企業概要
「元気がでる経営システム」開発のいきさつ
売上げの伸びを利益に結びつけられなかったスーパーマーケットが取り組んだのが、コンピュータを使った「データ活用に強い組織」をつくることでした。
データ活用とは、経営者から現場の実務担当者までがそれぞれの目的に応じてデータを活用する仕組みのことです。もちろん経営者と現場責任者では問題も視点も違います。しかし、それぞれが必要とするデータを自由自在に扱えて課題を見つけ、解決していくことこそが日々の改善につながると考えたのです。

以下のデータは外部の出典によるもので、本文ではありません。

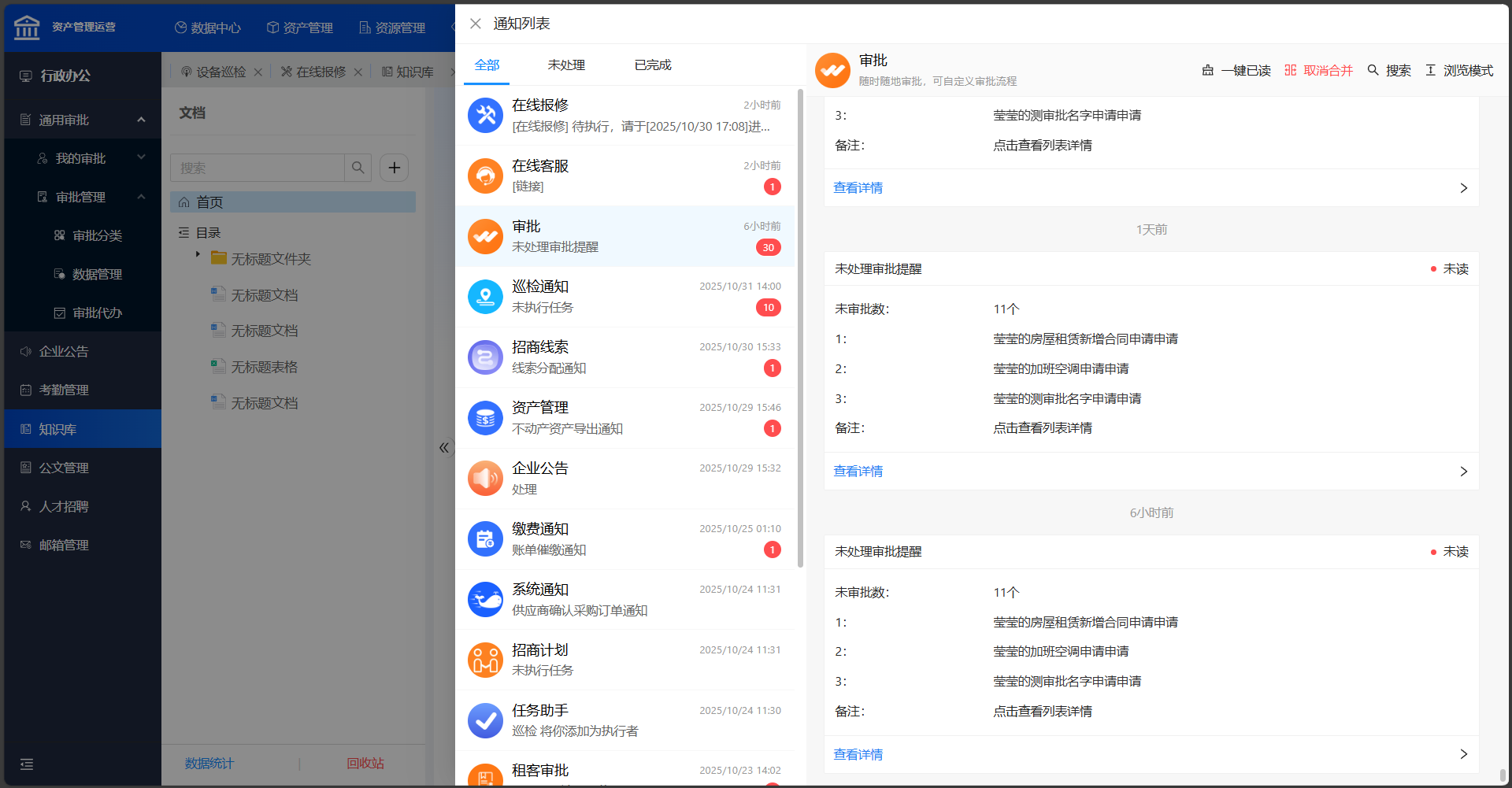Open 查看详情 link under 1天前 notification
Viewport: 1512px width, 788px height.
click(x=858, y=472)
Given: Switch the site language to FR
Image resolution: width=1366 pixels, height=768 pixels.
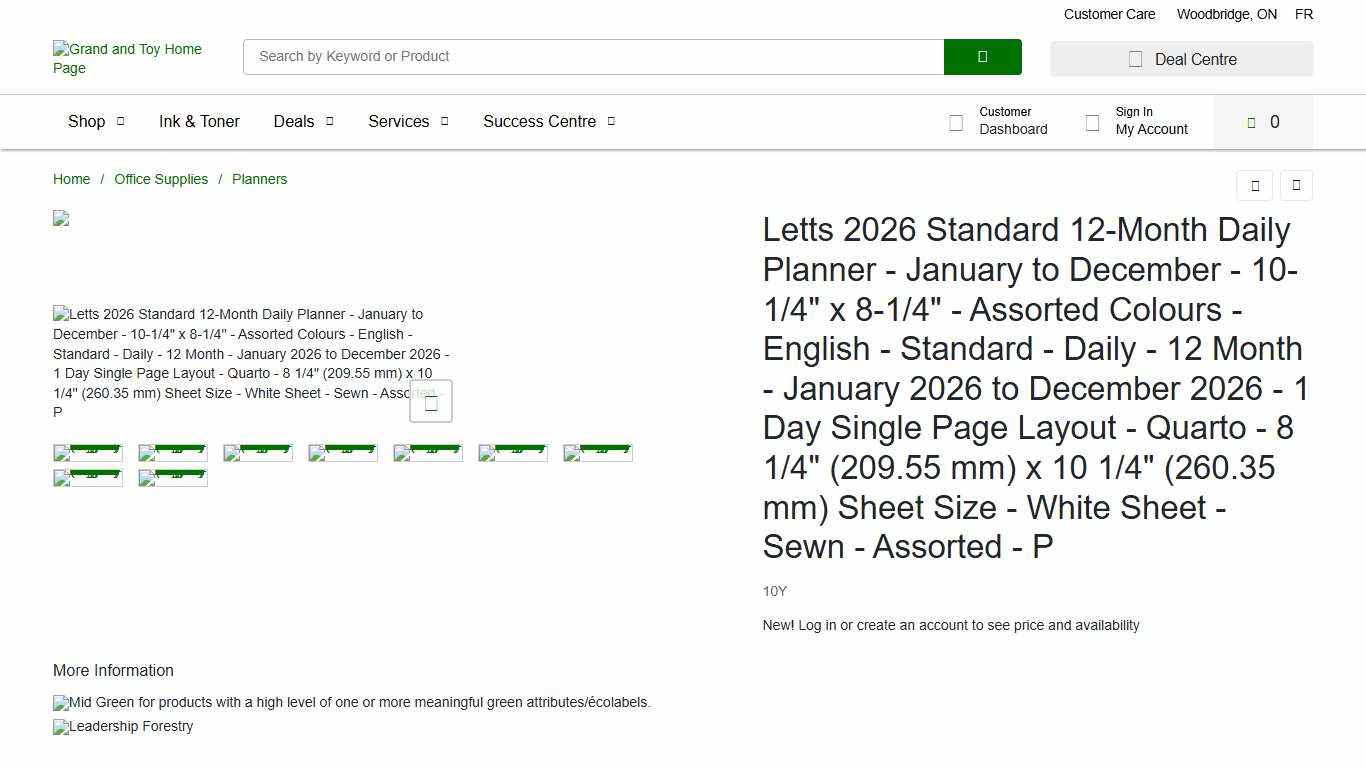Looking at the screenshot, I should 1303,14.
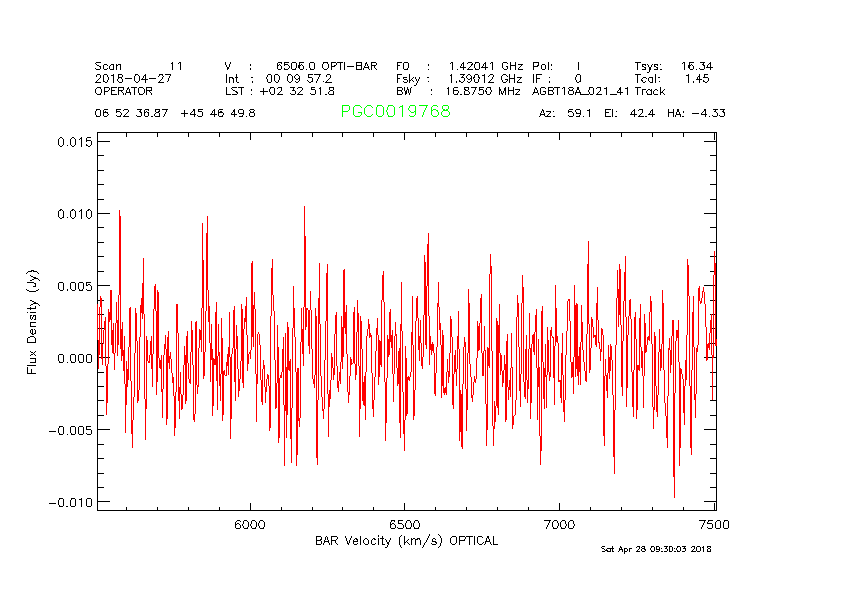
Task: Select the Tcal value 1.45
Action: (x=697, y=78)
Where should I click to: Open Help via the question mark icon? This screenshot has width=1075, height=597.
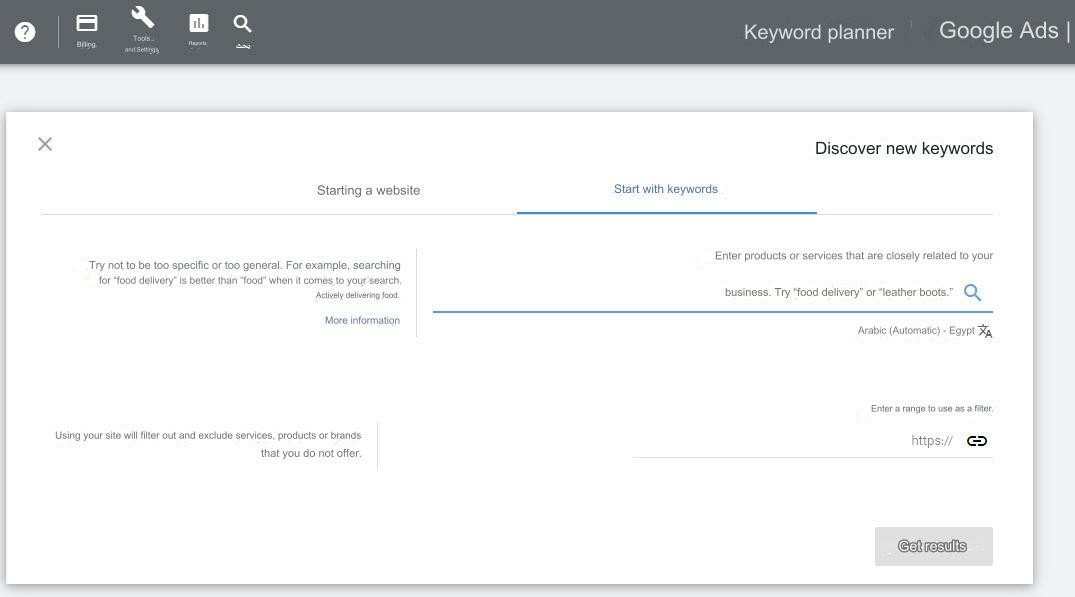point(24,31)
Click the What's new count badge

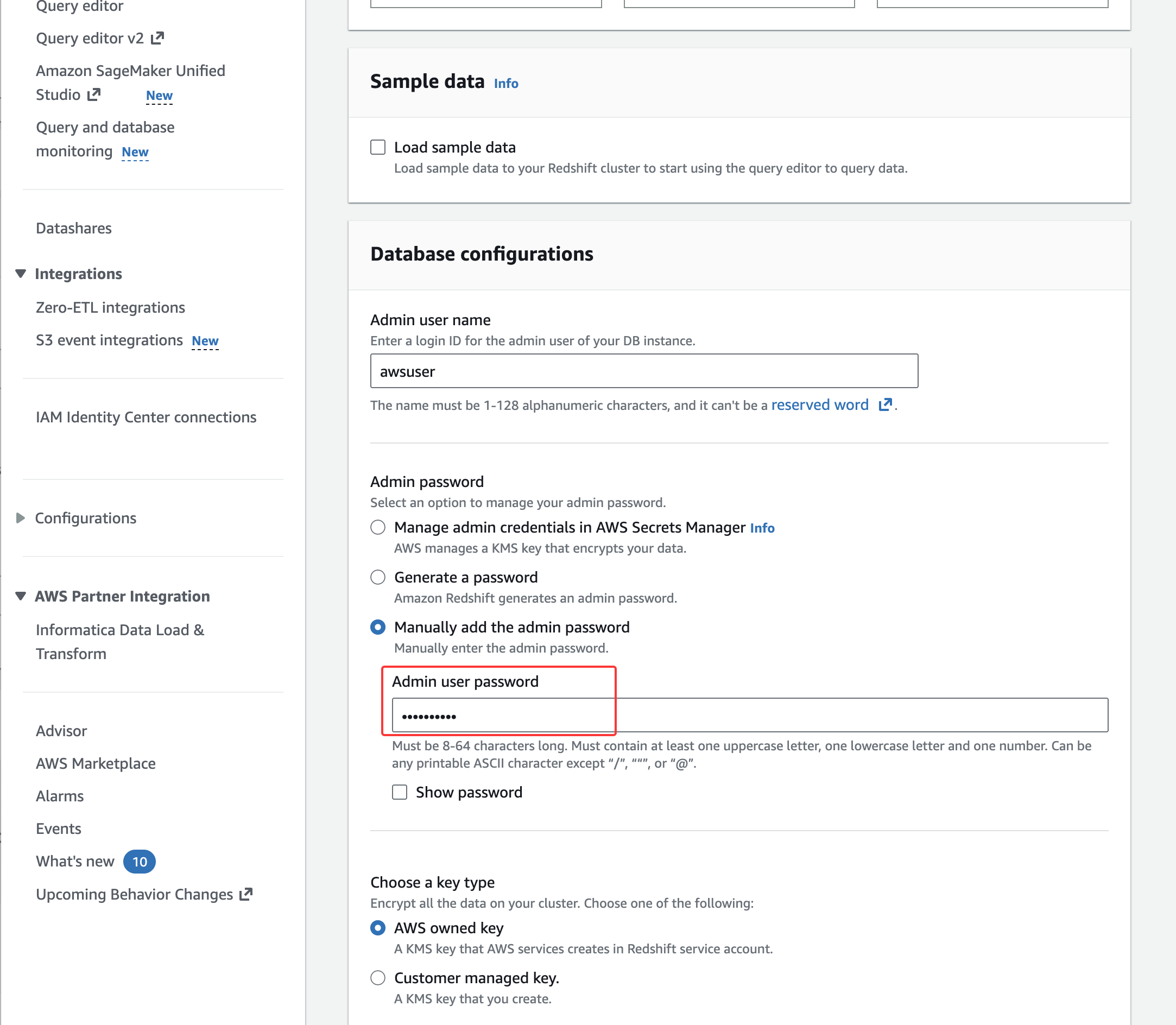click(140, 862)
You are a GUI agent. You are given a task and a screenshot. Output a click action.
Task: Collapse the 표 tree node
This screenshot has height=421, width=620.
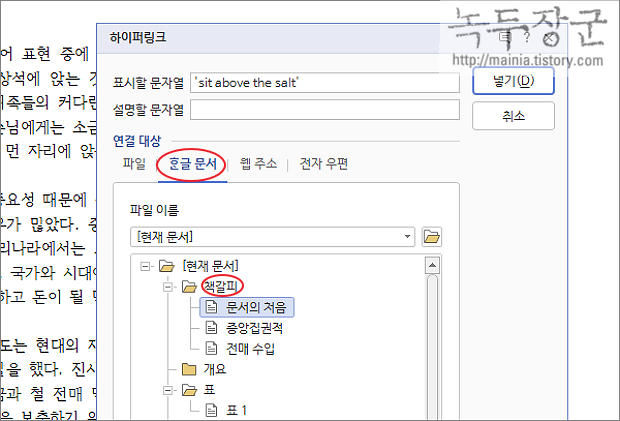click(x=168, y=391)
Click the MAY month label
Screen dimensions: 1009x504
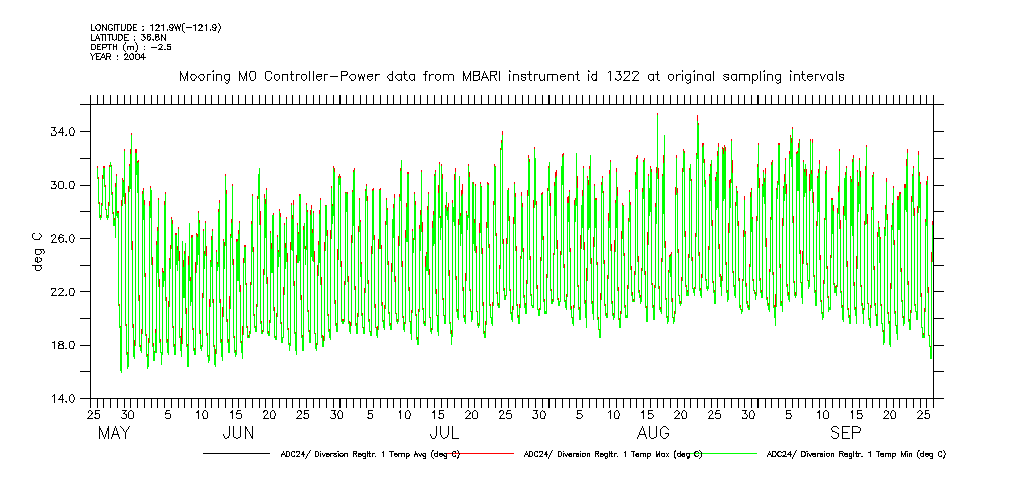(115, 433)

特に現場の社員が主体的に仕事に取り組む姿勢を持ってデータを活用し、利益を目標にそれぞれの要素がどうなっているのかを現場で即把握でき、対策後の結果も即把握することができれば利益向上という成功体験を獲得することが可能になります。成功体験によって社員が元気になることがこのシステム開発の目的であり「元気がでるシステム」の名前の由来です。
開発にあたって利益とコストに対する考え方を重視しました。
スーパーマーケットですから赤字商品(目玉商品)を含めながら、全体で利益を出していく管理が必要です。
売上げや粗利だけでは利益をだすためのコストを正確に把握することができません。企業の戦略に基づいて限られた経営資源を活用し、コストをかけながら利益をだしていくことが必要でした。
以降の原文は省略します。